- Stated goal
Convert every line of the records below into a Markdown table with the columns Row and Content, numbering the rows in order and skipping blank lines. Leave the pictures out.

BEGIN

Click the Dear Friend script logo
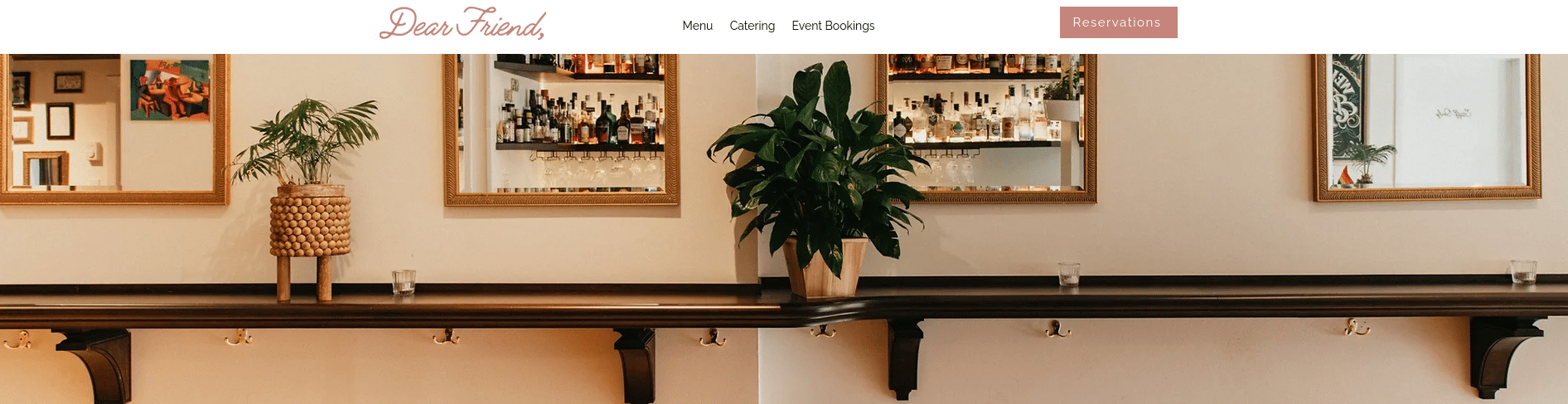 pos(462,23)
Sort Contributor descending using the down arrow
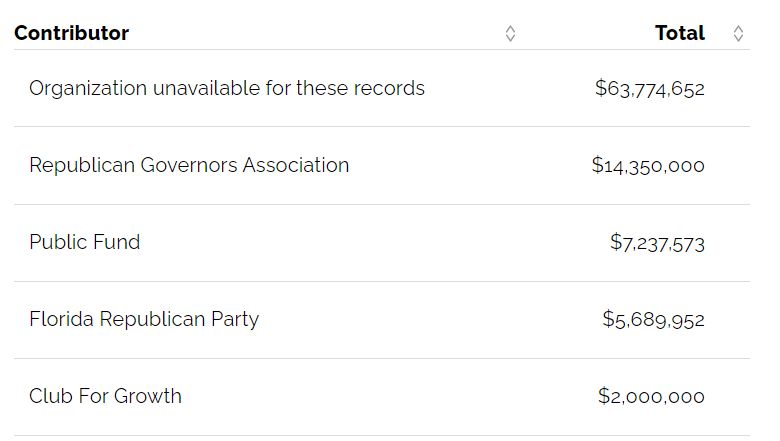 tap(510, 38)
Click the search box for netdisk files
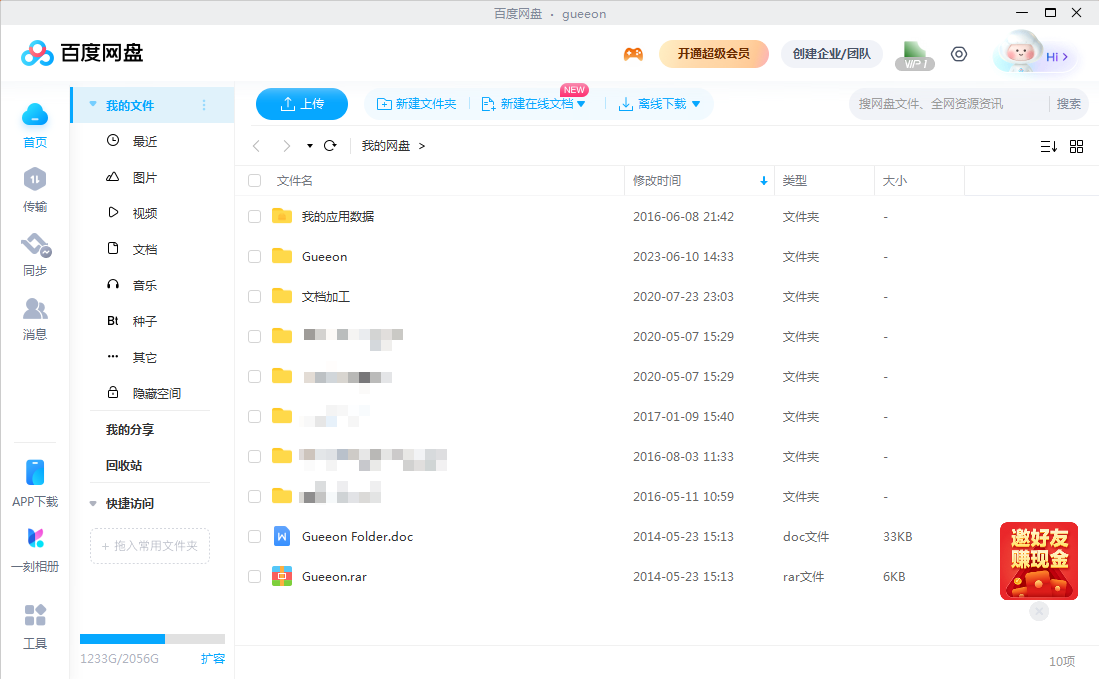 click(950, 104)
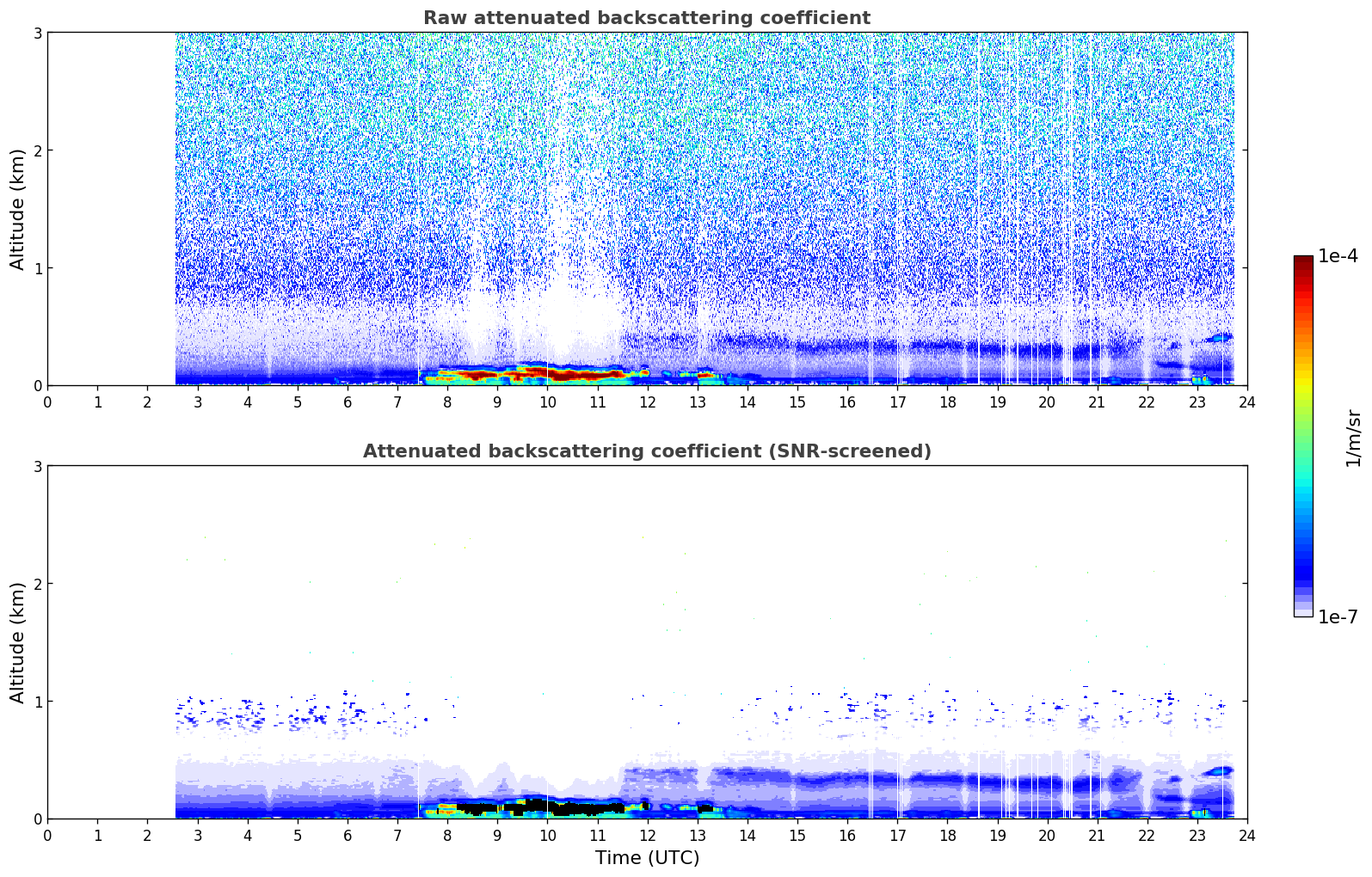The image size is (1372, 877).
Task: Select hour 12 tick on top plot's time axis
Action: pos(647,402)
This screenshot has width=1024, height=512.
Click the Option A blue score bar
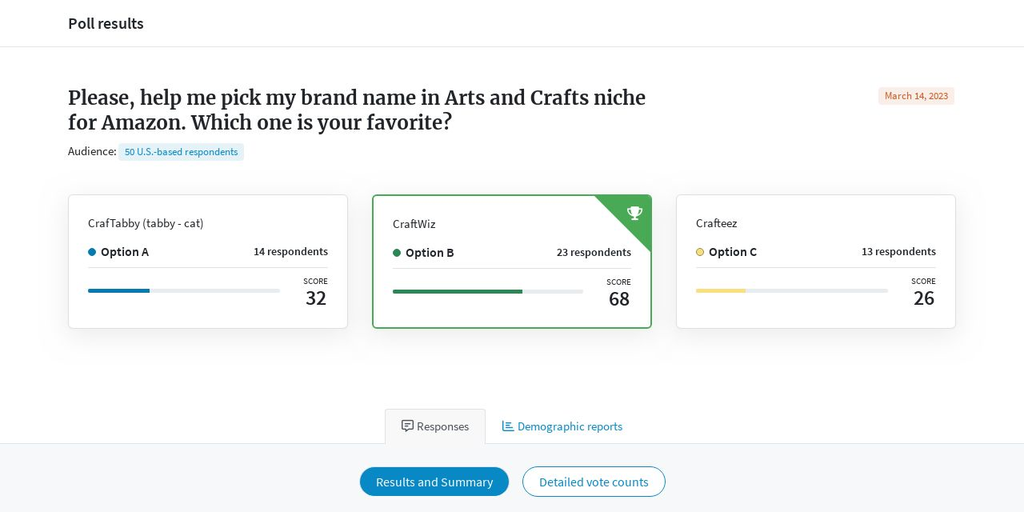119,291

END

- Finished exercise
| Row | Content |
|---|---|
| 1 | Click the Dear Friend script logo |
| 2 |  pos(462,23) |
| 3 | Sort Contributor descending using the down arrow |
| 4 |  tap(510, 38) |
| 5 | Click the search box for netdisk files |
| 6 |  click(950, 104) |
| 7 | The image size is (1372, 877). |
| 8 | Task: Select hour 12 tick on top plot's time axis |
| 9 | Action: pos(647,402) |
| 10 | This screenshot has width=1024, height=512. |
| 11 | Click the Option A blue score bar |
| 12 | 119,291 |